Nein. Wie könnte man das zurückweisen? Nachdem
"Trinkjoghurt" auf den Markt gewuchtet wurde, muß jenes, das nicht getrunken,
sondern mit dem Löffel gegessen werden mag, schließlich benennbar sein. Also:
"löffelfest". So geht das ... Ein Deutungsgeschäft. Eine Frage von
Definitionsmacht.
Es ereignen sich in meiner Küche natürlich auch ganz
andere Dinge. So habe ich noch nie zuvor eine Birne in solchen Farben gesehn. Wäre ich
ein Maler, hätte ich da ein Motiv gefunden. (Erschließt sich daraus, was mit dem Wort
"malerisch" gemeint sein könnte?)
Das sind jetzt bloß einige Beispiele, wovon eigentlich der
Begriff "Ästhetik" handelt. Eben nicht nur davon, was "das Schöne"

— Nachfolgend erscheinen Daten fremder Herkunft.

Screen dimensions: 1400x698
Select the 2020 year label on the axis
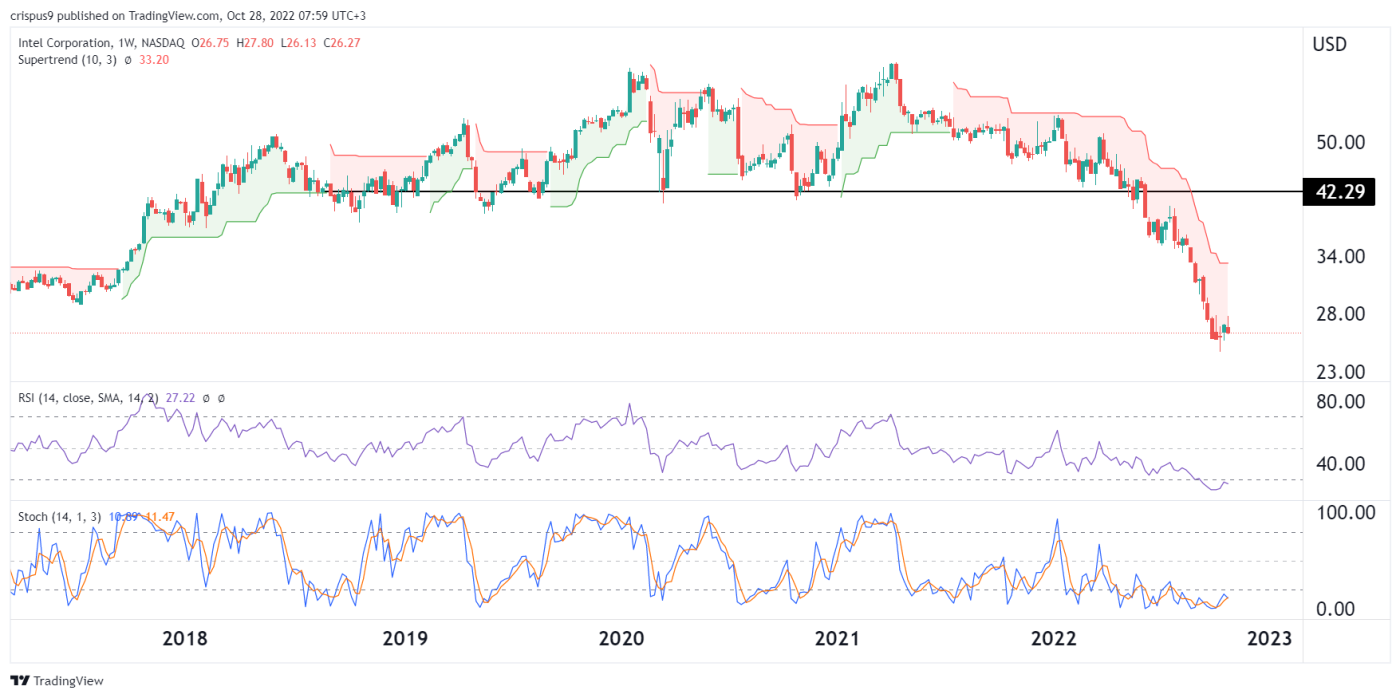coord(621,638)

sei, sondern auch davon, was uns die Wahrnehmung vermittelt. Und darin liegt eine
Merkwürdigkeit. Man könnte sagen: wahrnehmen kommt von wahrnehmen.
Da ist etwas strikt Rückbezügliches, das zum Wachsen von
Möglichkeiten führt. Ich habe am 5. und 6. April
das bemerkenswerte "Künstlerische Manifest" des "Tomax" erwähnt. Das
seinerseits, darauf bezug nehmend, auf Betrachtungen
über die Kunst des Geschäftsmannes Hannes Krois hin gedruckt worden war.
"Leider ist heute nicht Kunst eine Kunst."
So hatte Krois seinen Ausfall gegen zeitgenössische Kunstformen eingeleitet. Wobei ihm
"Tomax" sekundierte: "Wo man für jede ungustiöse Grauslichkeit sogar
den höchsten Staatspreis erhält."
Das freihändige Räsonieren, in dem auf Belege und
Kriterien verzichtet wird, wirft ein paar Fragen auf. Zum Beispiel, ob denn das nun ein
Ausdruck konservativer Haltung sei, was die beiden Herren hier vorbringen. Ob man sich so
einen "Konservativen" vorstellen soll?
Wer ein Konservativer ist, wünscht etwas zu erhalten.
Darüber erfährt man aus den Stellungnahmen der Herren nichts. Was das zu Erhaltende sei,
das sie gegen die von ihnen vorgebrachten "Übel" zu verteidigen wünschen. Ich
unterstelle, daß sie keine Konservativen sind. Weil sie noch gar nicht Gelegenheit
gefunden haben, sich auf dem Kunstfeld etwas von dem anzueignen, was sie hier zu schützen
den Eindruck erwecken möchten.
Wie geht denn das nun, ein Konservativer zu sein?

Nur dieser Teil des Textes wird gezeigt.